Voluntary blood donation in Bengaluru has decreased drastically resulting in blood banks seeking replacement donors.
Bengaluru: For those suffering from thalassemia—a blood disorder wherein the body doesn’t synthesis enough hemoglobin, decreasing the blood’s ability to carry oxygen—getting consistent access to blood is vital. Patients require an average of one bag of blood every 15 days, but following the lockdown, donors have become scarce and the supply of blood is dwindling.
“Before Covid-19, we used to collect 30,000-40,000 units per month but now it has come down to 3,000 units per month. This fall in collection forced us to go for replacement donation where we ask the patients to bring with them their friend or relative to donate blood for them,” said Ravindra, Strategic Partnership Manager of Bangalore Medical Services Trust. “We were capable of providing 200 units of blood for free to Thalassemia patients in a month but now we are able to provide only 145 units of blood for free in a month,” he added.

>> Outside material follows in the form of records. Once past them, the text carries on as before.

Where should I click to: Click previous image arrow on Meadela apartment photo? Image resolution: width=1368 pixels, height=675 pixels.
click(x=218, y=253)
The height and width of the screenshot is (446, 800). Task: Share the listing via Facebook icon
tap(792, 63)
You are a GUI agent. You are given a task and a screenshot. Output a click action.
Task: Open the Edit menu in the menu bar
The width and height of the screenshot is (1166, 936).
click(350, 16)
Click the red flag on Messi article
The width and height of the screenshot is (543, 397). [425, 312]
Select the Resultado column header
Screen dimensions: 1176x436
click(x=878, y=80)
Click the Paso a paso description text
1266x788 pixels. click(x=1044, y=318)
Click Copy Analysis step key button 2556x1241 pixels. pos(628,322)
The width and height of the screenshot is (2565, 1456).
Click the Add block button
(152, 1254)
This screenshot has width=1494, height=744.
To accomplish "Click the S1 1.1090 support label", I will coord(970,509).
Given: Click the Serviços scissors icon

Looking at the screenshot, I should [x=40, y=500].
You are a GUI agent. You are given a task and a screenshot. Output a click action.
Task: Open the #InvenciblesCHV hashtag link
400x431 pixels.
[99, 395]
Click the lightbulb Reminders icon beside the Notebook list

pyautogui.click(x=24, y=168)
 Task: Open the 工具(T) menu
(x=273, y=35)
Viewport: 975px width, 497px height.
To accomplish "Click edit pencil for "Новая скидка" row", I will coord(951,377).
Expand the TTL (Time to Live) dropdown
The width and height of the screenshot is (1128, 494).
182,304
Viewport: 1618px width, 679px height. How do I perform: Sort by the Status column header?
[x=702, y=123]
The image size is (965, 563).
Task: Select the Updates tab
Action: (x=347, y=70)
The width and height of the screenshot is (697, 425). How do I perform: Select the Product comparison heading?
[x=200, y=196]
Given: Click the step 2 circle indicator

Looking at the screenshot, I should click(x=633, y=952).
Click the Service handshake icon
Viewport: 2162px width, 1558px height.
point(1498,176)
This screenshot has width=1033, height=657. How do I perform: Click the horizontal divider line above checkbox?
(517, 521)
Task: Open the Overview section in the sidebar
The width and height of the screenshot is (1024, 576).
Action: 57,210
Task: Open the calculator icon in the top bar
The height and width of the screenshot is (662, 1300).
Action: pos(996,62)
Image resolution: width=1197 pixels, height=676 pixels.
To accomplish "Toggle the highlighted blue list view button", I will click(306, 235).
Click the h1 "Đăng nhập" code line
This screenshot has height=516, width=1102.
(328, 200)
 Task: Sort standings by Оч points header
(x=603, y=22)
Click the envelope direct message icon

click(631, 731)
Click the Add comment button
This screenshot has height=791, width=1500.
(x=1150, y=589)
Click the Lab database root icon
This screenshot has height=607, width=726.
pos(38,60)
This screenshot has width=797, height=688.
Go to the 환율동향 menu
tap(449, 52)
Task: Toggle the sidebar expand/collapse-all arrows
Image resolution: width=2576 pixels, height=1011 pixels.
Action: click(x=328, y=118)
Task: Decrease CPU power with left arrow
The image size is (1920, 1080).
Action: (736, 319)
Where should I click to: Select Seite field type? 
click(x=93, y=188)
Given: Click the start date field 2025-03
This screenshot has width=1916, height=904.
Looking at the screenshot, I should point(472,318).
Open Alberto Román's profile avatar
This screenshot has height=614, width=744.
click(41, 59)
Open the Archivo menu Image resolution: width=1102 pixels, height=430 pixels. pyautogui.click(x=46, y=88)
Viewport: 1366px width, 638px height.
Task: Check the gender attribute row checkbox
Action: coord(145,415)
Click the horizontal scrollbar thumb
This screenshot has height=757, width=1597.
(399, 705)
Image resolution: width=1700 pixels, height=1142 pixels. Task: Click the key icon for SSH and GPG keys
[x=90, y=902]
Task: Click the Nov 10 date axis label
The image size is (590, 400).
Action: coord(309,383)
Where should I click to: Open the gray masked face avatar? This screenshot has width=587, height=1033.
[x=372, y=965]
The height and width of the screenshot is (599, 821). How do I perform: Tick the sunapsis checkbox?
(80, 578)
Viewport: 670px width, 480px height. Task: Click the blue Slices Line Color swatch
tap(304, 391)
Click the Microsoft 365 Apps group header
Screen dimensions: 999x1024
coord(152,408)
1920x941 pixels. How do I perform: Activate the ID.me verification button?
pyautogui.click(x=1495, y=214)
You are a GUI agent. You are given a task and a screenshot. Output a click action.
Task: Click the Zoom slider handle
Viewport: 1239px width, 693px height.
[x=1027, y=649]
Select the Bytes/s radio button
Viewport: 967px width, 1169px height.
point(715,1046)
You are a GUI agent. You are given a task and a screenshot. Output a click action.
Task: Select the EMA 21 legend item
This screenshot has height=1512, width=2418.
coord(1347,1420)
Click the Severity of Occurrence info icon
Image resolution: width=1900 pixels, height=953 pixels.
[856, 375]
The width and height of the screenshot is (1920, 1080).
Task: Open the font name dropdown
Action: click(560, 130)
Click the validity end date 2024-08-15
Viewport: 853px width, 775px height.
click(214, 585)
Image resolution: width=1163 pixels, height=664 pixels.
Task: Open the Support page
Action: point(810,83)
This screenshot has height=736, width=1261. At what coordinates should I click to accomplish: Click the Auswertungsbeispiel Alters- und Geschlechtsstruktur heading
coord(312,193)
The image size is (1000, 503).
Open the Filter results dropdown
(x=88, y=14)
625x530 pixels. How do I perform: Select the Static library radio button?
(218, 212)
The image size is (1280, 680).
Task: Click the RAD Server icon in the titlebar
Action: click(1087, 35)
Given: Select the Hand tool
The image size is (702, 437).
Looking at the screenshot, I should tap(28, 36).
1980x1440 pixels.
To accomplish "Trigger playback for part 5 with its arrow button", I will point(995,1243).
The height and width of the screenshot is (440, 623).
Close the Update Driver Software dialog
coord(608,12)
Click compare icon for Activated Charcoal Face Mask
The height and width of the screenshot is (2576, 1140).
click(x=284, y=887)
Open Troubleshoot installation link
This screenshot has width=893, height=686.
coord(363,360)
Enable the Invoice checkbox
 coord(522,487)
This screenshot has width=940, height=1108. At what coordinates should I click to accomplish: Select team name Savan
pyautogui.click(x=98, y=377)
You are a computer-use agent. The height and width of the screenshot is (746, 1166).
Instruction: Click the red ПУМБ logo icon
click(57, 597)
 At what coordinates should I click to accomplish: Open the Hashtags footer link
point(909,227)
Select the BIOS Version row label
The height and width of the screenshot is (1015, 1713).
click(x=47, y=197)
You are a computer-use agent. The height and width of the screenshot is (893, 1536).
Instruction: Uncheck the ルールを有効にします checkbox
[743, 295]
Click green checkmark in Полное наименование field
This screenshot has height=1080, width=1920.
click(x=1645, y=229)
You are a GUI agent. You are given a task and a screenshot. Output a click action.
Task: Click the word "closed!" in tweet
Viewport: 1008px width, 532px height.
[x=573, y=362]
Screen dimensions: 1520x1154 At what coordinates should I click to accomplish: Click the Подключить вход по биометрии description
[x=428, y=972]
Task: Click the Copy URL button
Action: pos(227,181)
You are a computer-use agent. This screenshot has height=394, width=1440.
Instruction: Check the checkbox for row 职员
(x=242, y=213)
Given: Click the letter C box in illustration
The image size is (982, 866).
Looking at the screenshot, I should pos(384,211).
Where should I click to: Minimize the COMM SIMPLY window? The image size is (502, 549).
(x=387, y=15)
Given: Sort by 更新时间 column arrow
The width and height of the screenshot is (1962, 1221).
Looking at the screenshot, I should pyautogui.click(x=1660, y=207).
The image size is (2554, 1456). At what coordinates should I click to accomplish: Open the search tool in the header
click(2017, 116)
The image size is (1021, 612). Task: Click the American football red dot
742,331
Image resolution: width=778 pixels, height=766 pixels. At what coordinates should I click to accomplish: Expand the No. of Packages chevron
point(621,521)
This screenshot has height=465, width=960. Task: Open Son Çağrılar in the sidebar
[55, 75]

“Covid-19 was secondary for me, finding a replacement blood donor to survive was primary for me,” says a Thalassemia patient from Bengaluru. She added, “I take one unit of blood every 15 days. Between my first and second blood transfusion, in that 15 days period, I was unsure if I will survive if I don’t find a replacement donor. Initially, people were very active in donating blood but as people became more aware of Covid-19, they became unwilling to donate blood.”
Gagandeep Singh Chandok, President of Thalassemia and Sickle Cell Society of Bangalore, who is also a Thalassemia patient said, “Before Covid-19, except in cases of rare blood groups, we didn’t have to ask people for help, but now, we have to take to social media to look for donors.” He also said that the vaccination drive is going to make the situation worse, as once vaccinated, one cannot donate blood for a month.
Dr.Shreevali of Bangalore Medical Services Trust who treats around 150 Thalassemia patients said that they have now started mobile blood donation drives. She said, “Thalassemia patients have to undergo blood transfusion in every 15 days and as blood cannot be donated more than three times a year, finding a replacement donor has been really tough.”
Abdul of Jeeva Raksha Blood Bank said the number of blood donation camps conducted by them has also decreased. “Before Covid-19, we used to conduct 15 blood donation camps in one month but this year in three months we have conducted only six.”
A staff member of the Jayanagar Voluntary Blood Bank said that a decrease in Corporate Social Responsibility activity has affected blood donation camps.
According to e-Rakt Kosh, the number of blood donation camps held in Karnataka this year is 22 while in Maharashtra it is 147 and in Tamil Nadu it is 35.